Double^W Quadruple speed parsing of binary MS Office files

Thu Jun 16 01:24:57 BST 2011

On Tuesday 14 June 2011 09:19:20 Jos van den Oever wrote:
> On Monday, June 13, 2011 19:02:09 PM Jos van den Oever wrote:
> > When run on a set of 600 ppt files from a.o. kofficetests, this is the
> > output from valgrind:
> > simpletest: (normal run time: 5.7 seconds)
> > ==28930==   total heap usage: 2,457,961 allocs, 2,457,954 frees,
> > 218,241,950 bytes allocated
> > apitest: (normal run time: 2.9 seconds)
> > ==28852==   total heap usage: 254,832 allocs, 254,825 frees, 52,421,077
> > bytes allocated
> 
> The speed for apitest is now down to 1.3 seconds, making the speedup 4.3x.
> The other numbers stay the same.

Impressive. Thanks for sharing.

> The current parser that Calligra uses, uses QSharedPointer, QList, QVector
> and QByteArray. api.h does not use any of these.

In the MSWord-filter we do;

QBuffer buffer;
QByteArray array;
array.resize(stream.size());
unsigned long r = stream.read((unsigned char*)array.data(), stream.size());
buffer.setData(array);
LEInputStream wdstm(&buff1);

where the stream.read takes according to massif >70% of the mem during the 
doc=>odt conversation. Your note above made me think if we cannot save that 
allocation and operate direct on the stream...
------------------------------------------------------------------------
JOB 1 ::
In the mailing list message, what is the new run time for apitest?

EXTRACTED INFORMATION ::
------------------------------------------------------------------------
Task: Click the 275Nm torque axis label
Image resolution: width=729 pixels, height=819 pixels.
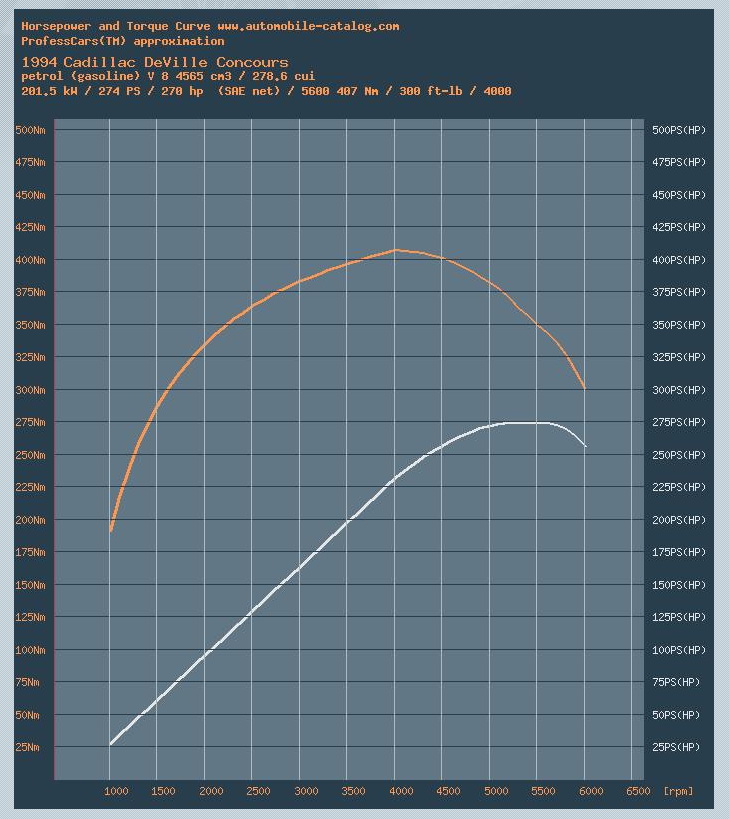Action: (30, 423)
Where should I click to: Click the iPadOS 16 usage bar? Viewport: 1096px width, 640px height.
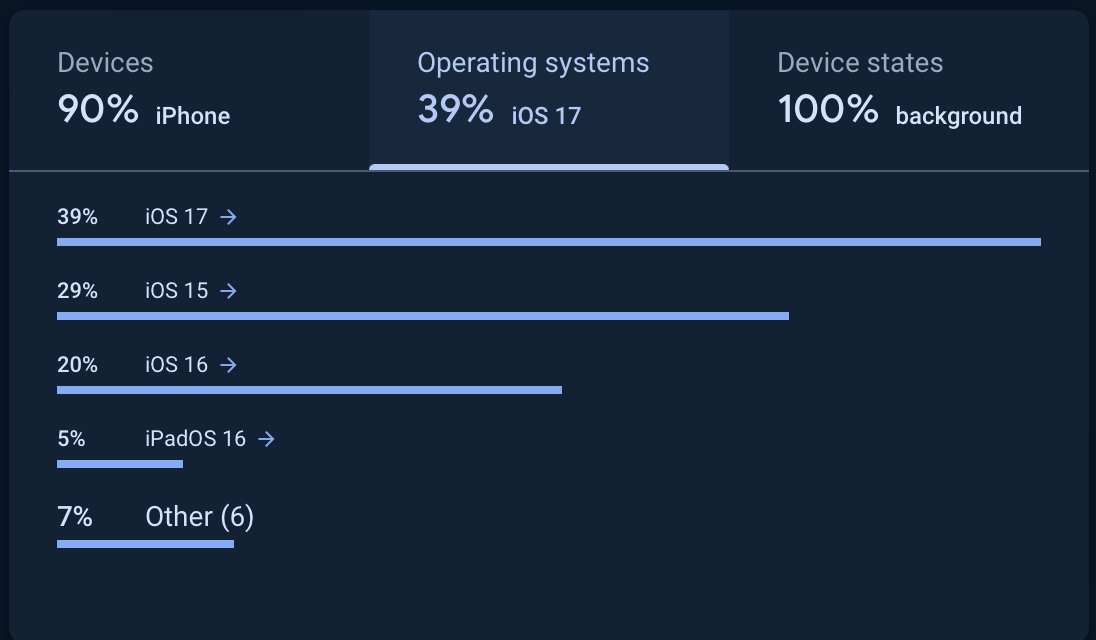[x=120, y=464]
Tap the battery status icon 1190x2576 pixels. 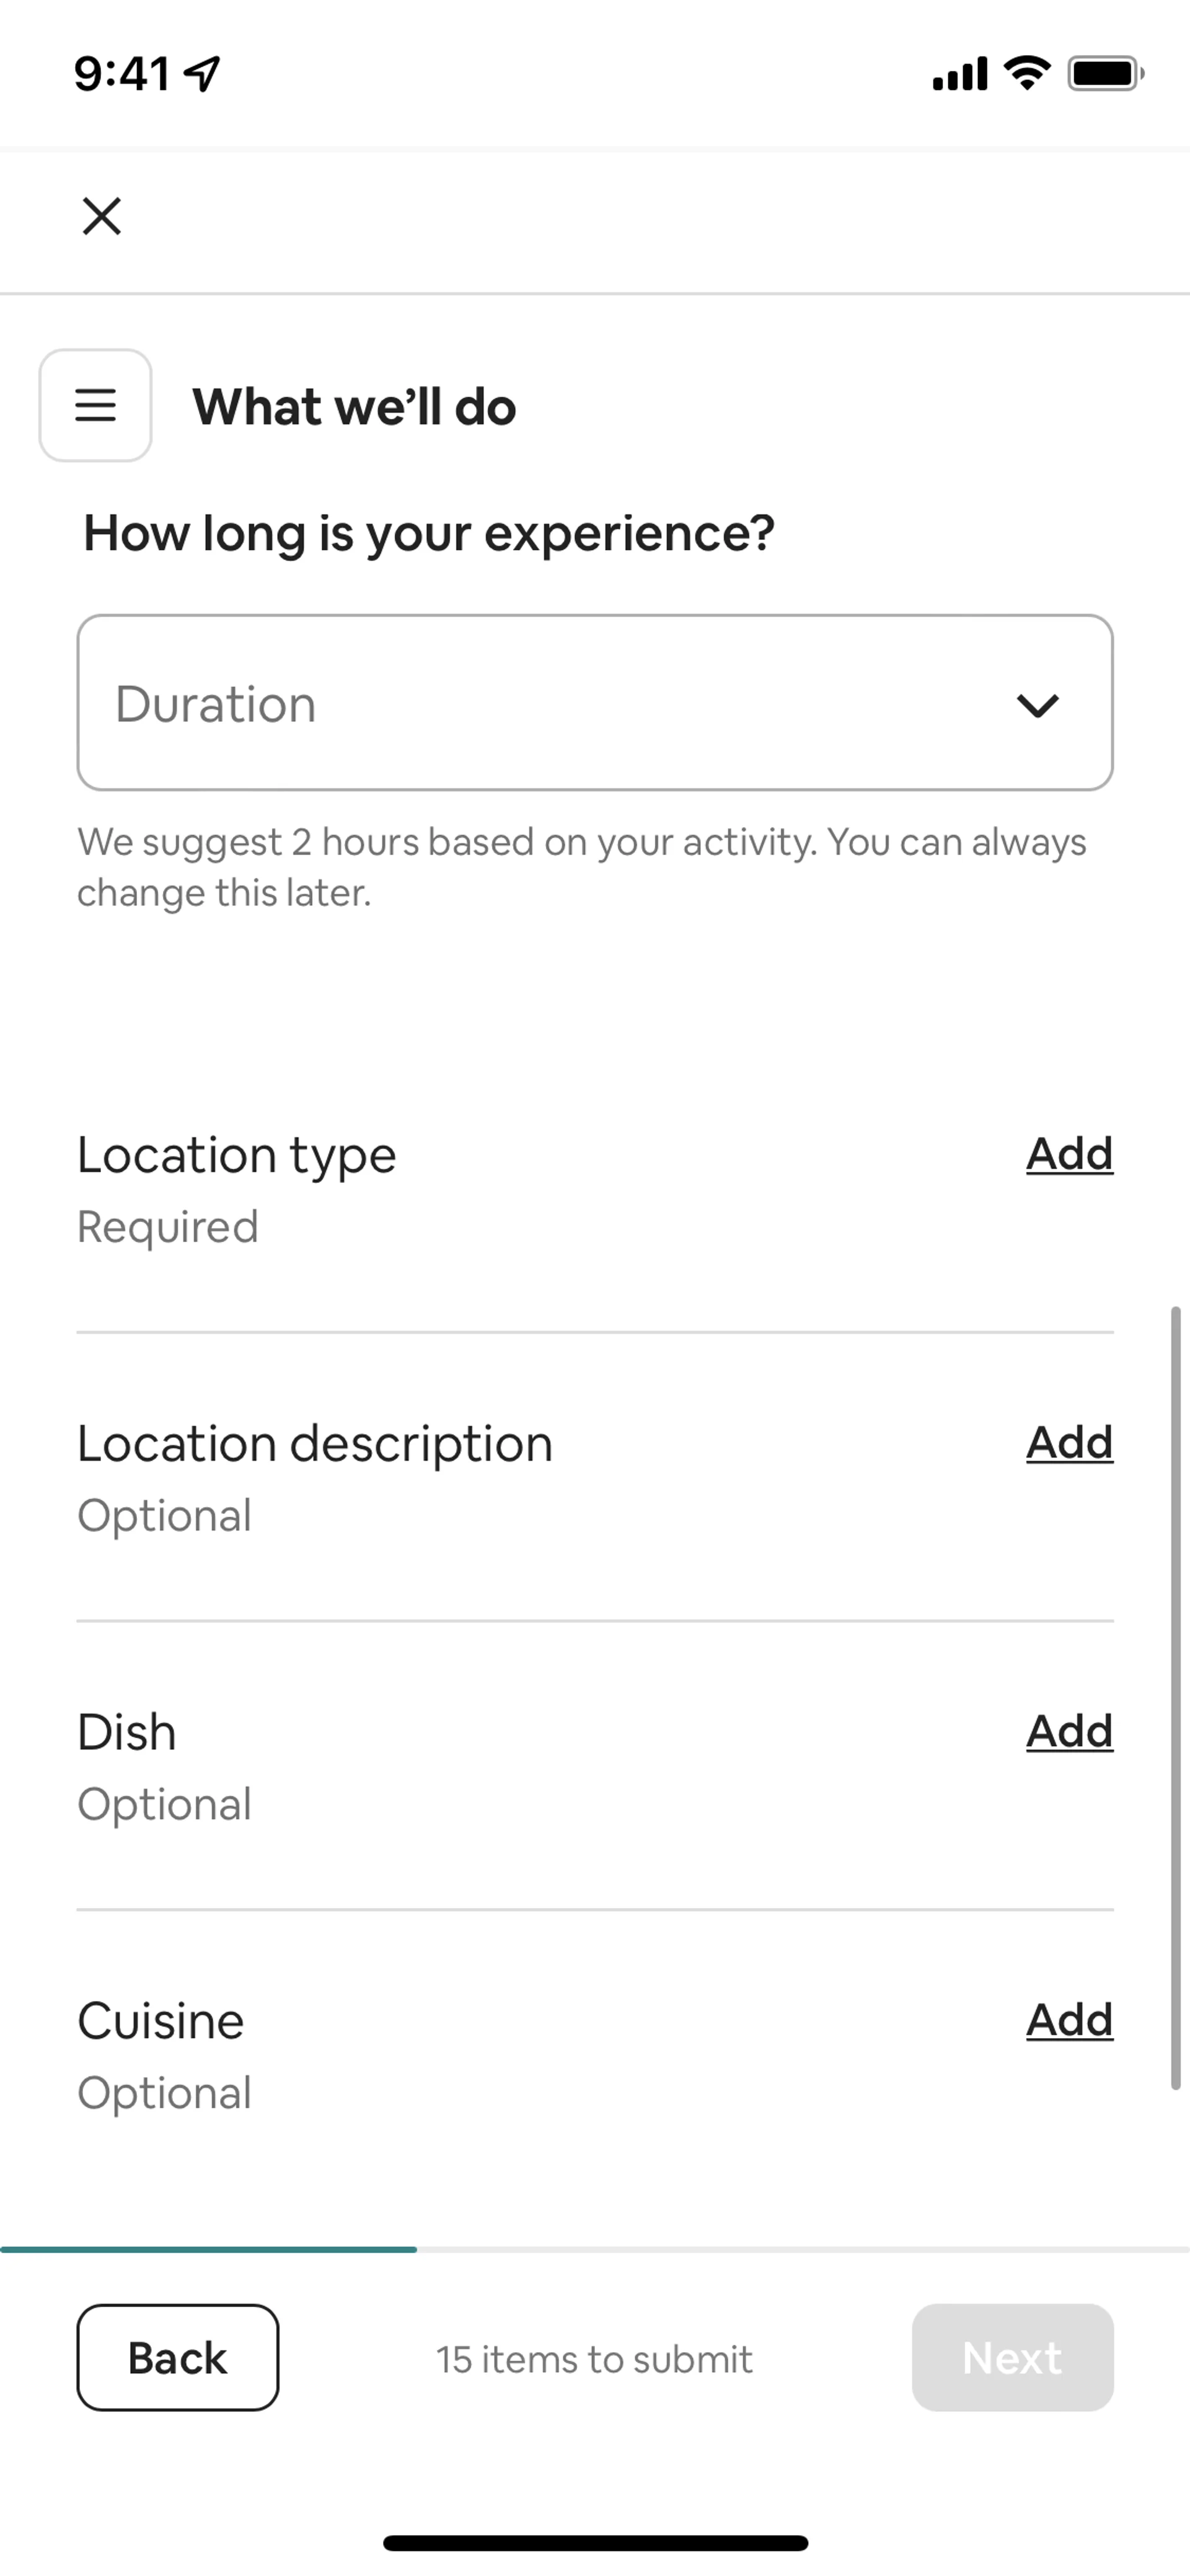click(x=1105, y=73)
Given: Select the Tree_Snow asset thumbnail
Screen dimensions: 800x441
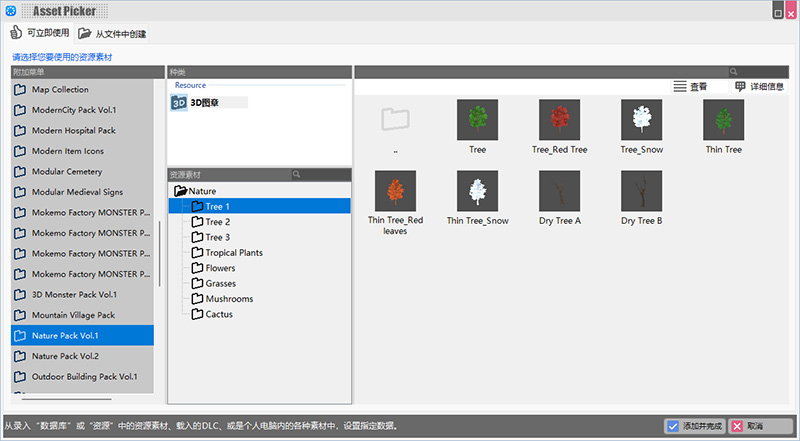Looking at the screenshot, I should [x=641, y=119].
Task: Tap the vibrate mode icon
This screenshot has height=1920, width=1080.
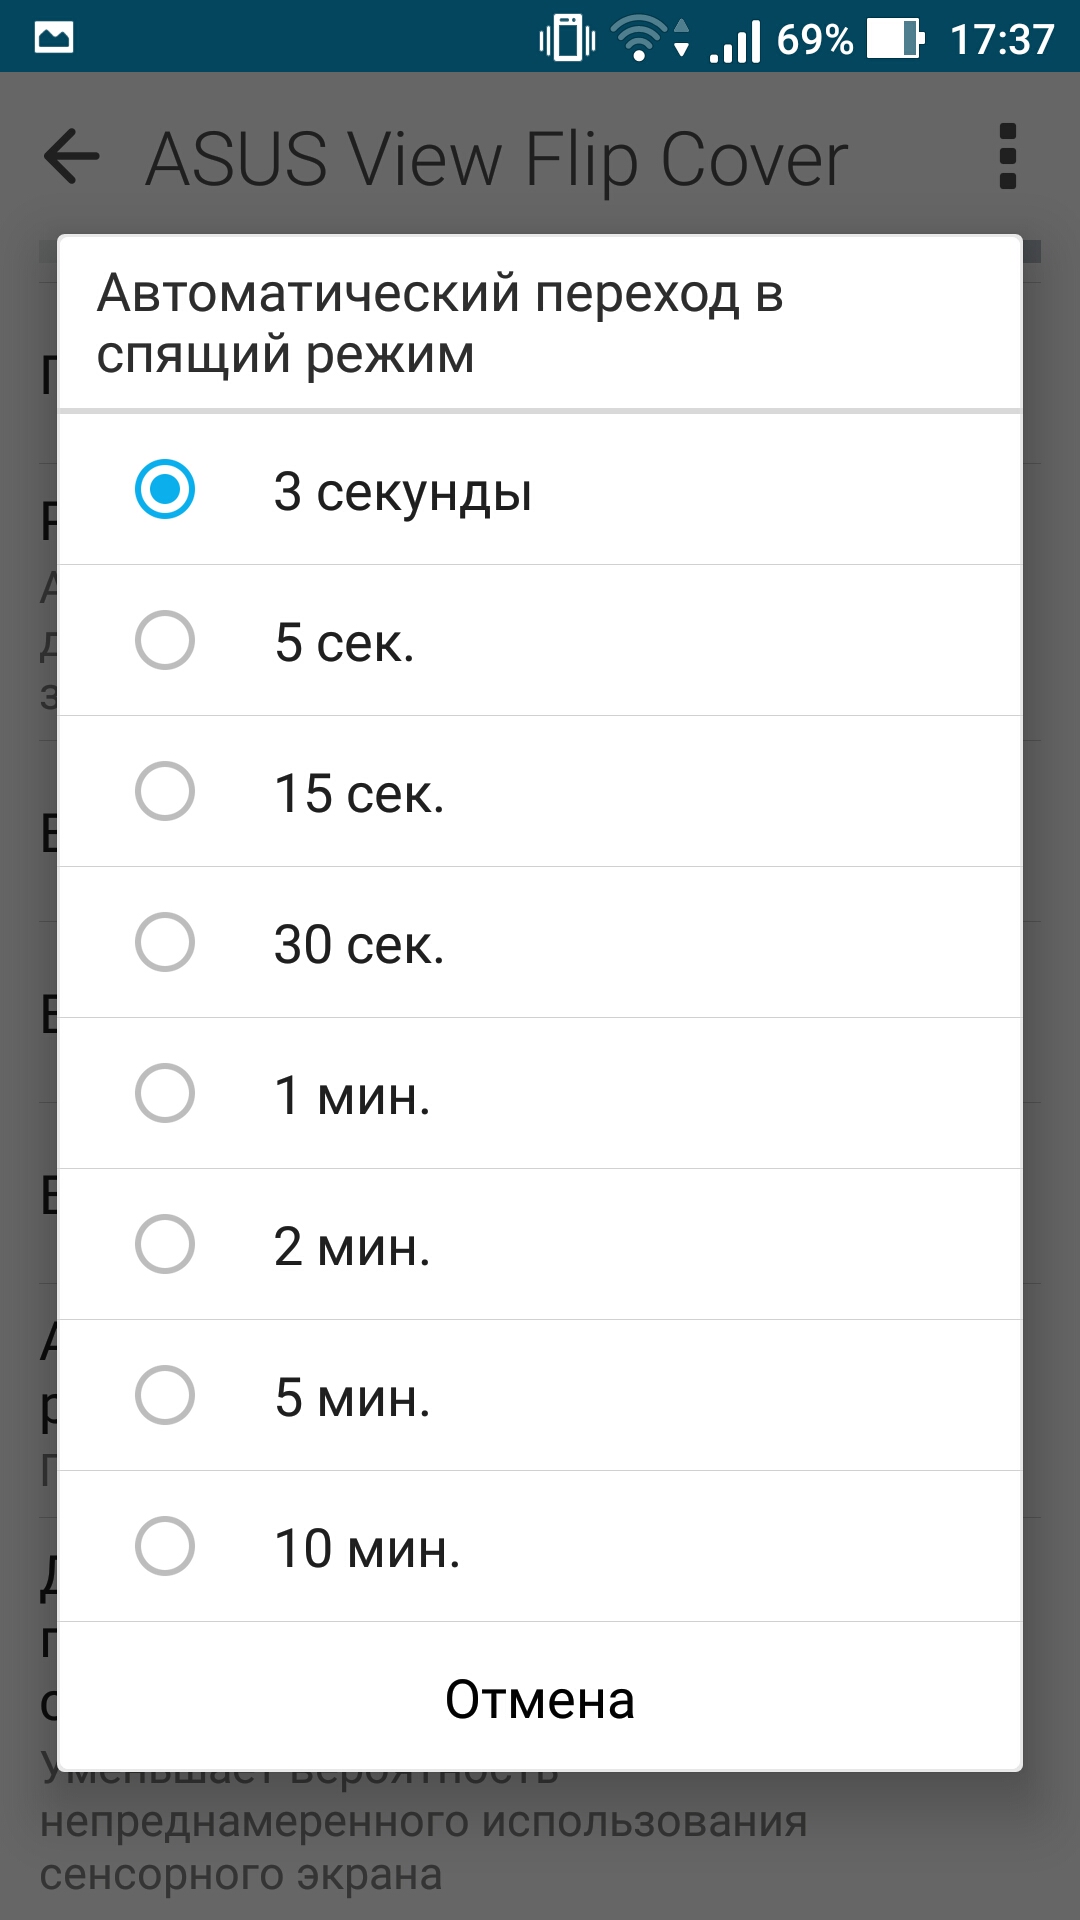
------------------------------------------------------------------------
JOB 2 ::
Please convert the entries, starting at the line that contains "Task: Tap the vibrate mode icon" and ending at the end of the entries, into a JSON list of strings with one string per line. Leave out blank lines and the pictures.

FINISHED ANSWER 1 ::
1.3 seconds

FINISHED ANSWER 2 ::
[
  "Task: Tap the vibrate mode icon",
  "This screenshot has height=1920, width=1080."
]